Of my frantic ascent of the slope and cliff, and of my delirious journey back to the stranded boat, I remember little. I believe I sang a great deal, and laughed oddly when I was unable to sing. I have indistinct recollections of a great storm some time after I reached the boat; at any rate, I know that I heard peals of thunder and other tones which Nature utters only in her wildest moods.
When I came out of the shadows I was in a San Francisco hospital; brought thither by the captain of the American ship which had picked up my boat in mid-ocean. In my delirium I had said much, but found that my words had been given scant attention. Of any land upheaval in the Pacific, my rescuers knew nothing; nor did I deem it necessary to insist upon a thing which I knew they could not believe. Once I sought out a celebrated ethnologist and amused him with peculiar questions regarding the ancient Philistine legend of Dagon, the Fish-God; but soon perceiving that he was hopelessly conventional, I did not press my inquiries.

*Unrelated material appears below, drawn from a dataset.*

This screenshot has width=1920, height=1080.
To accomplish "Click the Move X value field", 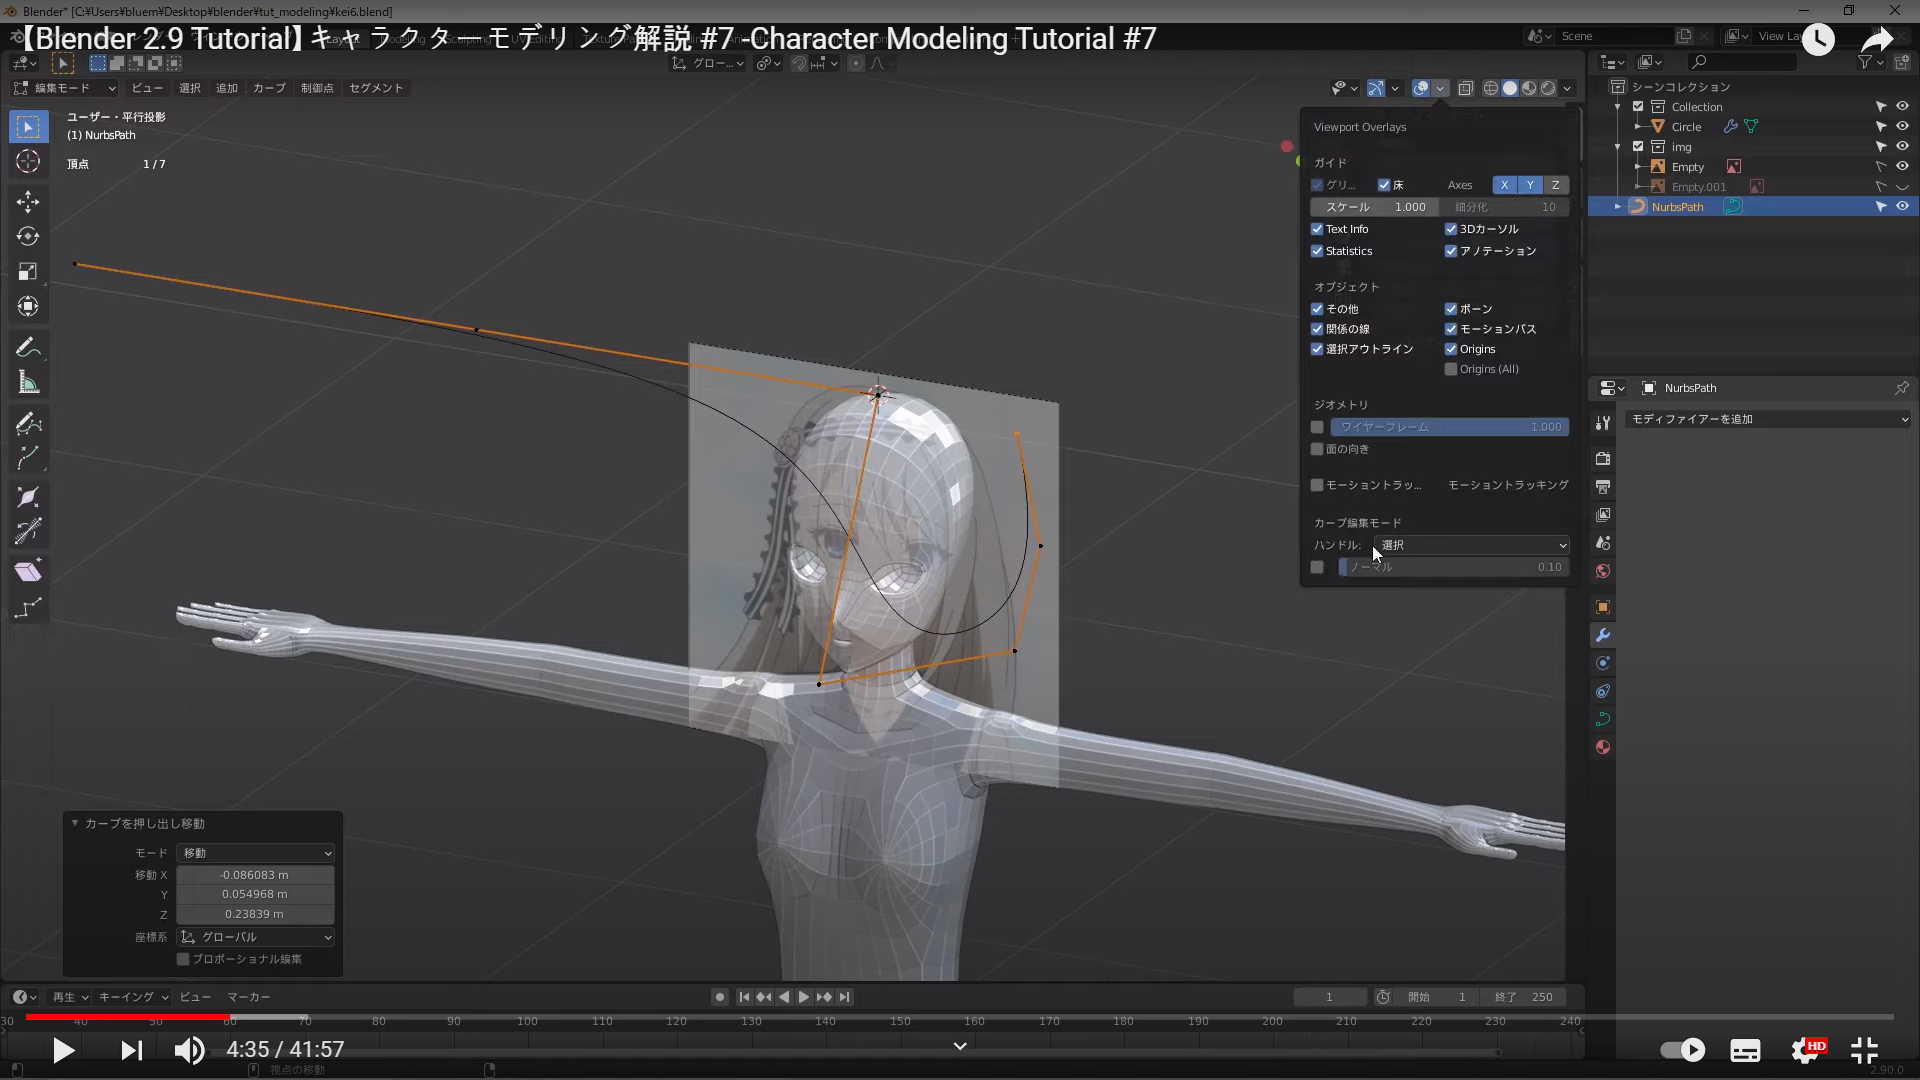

It is at night, especially when the moon is gibbous and waning, that I see the thing. I tried morphine; but the drug has given only transient surcease, and has drawn me into its clutches as a hopeless slave. So now I am to end it all, having written a full account for the information or the contemptuous amusement of my fellow-men. Often I ask myself if it could not all have been a pure phantasm – a mere freak of fever as I lay sun-stricken and raving in the open boat after my escape from the German man-of-war. This I ask myself, but ever does there come before me a hideously vivid vision in reply. I cannot think of the deep sea without shuddering at the nameless things that may at this very moment be crawling and floundering on its slimy bed, worshipping their ancient stone idols and carving their own detestable likenesses on submarine obelisks of water-soaked granite. I dream of a day when they may rise above the billows to drag down in their reeking talons the remnants of puny, war-exhausted mankind – of a day when the land shall sink, and the dark ocean floor shall ascend amidst universal pandemonium.
The end is near. I hear a noise at the door, as of some immense slippery body lumbering against it. It shall not find me. God, that hand! The window! The window!